If the machine has already started provisioning the OS and it’s in irrecoverable state, get the workflow of the provisioning/provisioned machine using:
kubectl get workflows -n eksa-system
kubectl describe workflow/<workflow-name> -n eksa-system
The logs will show which step succeeded or failed, but I wonder where to obtain the detailed logs?
For example, the following one was marked as success, which is great:
Environment:
COMPRESSED: true
DEST_DISK: /dev/sda
IMG_URL: https://xxx/ubuntu-2004-kube-v1.25.10.gz
Image: quay.io/tinkerbell-actions/image2disk:v1.0.0
Name: stream-image-3
Seconds: 225
Started At: 2023-07-19T22:31:25Z
Status: STATE_SUCCESS
Timeout: 1200
But for the failed one, we would like to see if we can access the detailed logs:
Environment:
DEST_DISK: /dev/sda
DEST_PATH: /etc/netplan/config.yaml
DIRMODE: 0755
FS_TYPE: ext4
GID: 0
MODE: 0644
STATIC_NETPLAN: true
UID: 0
Image: public.ecr.aws/eks-anywhere/tinkerbell/hub/writefile:6c0f0d437bde2c836d90b000312c8b25fa1b65e1-eks-a-15
Name: write-netplan
Status: STATE_FAILED
Timeout: 90
What do the capt controller manager logs show? (yours will have a different name)
kubectl logs -n capt-system capt-controller-manager-9f8b95b-frbq
Hi @csplinter - it shows the following workflow failure message:
E0720 17:08:45.499588 1 controller.go:326] "msg"="Reconciler error" "error"="workflow failed" "TinkerbellMachine"={"name":"mgmt01-control-plane-template-1689806247103-xpfvz","namespace":"eksa-system"} "controller"="tinkerbellmachine" "controllerGroup"="infrastructure.cluster.x-k8s.io" "controllerKind"="TinkerbellMachine" "name"="mgmt01-control-plane-template-1689806247103-xpfvz" "namespace"="eksa-system" "reconcileID"="e19fb3fc-5543-4e3d-8e51-20ec8d4005b5"

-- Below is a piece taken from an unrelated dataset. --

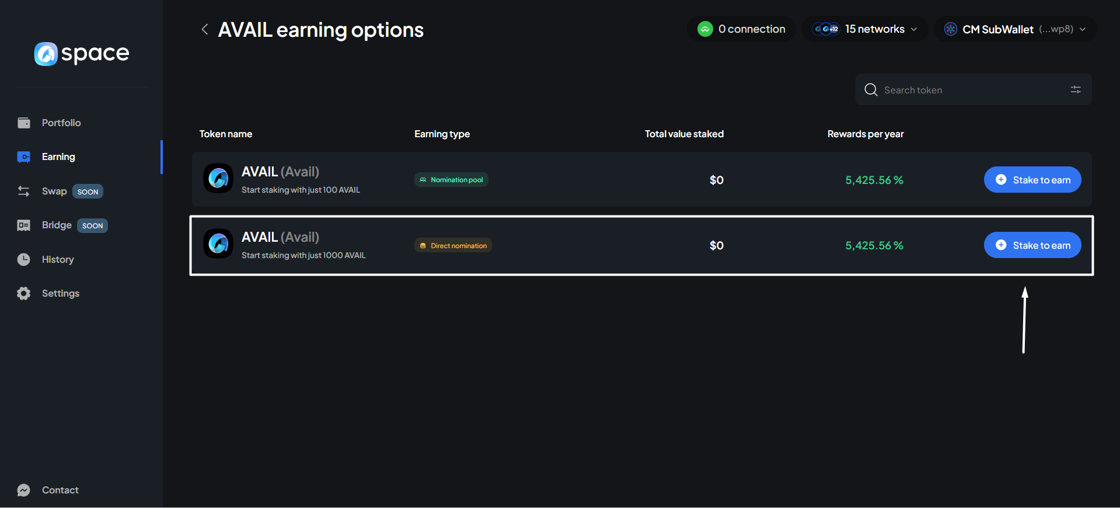This screenshot has height=508, width=1120.
Task: Expand the 15 networks dropdown
Action: pos(864,29)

Hi @csplinter - I found the logs from the LinuxKit OS. There is a Tinkerbell worker docker container there that contains the logs.
It says the following fatal error:
got an error while the discovery request: no matching response packet received
May I know if you can shed some lights on what might have caused this error? Thanks.
May I also know if the writefile
action image is a customized one than the Tinkerbell's original one? If so, may I know where is the code that we can refer to?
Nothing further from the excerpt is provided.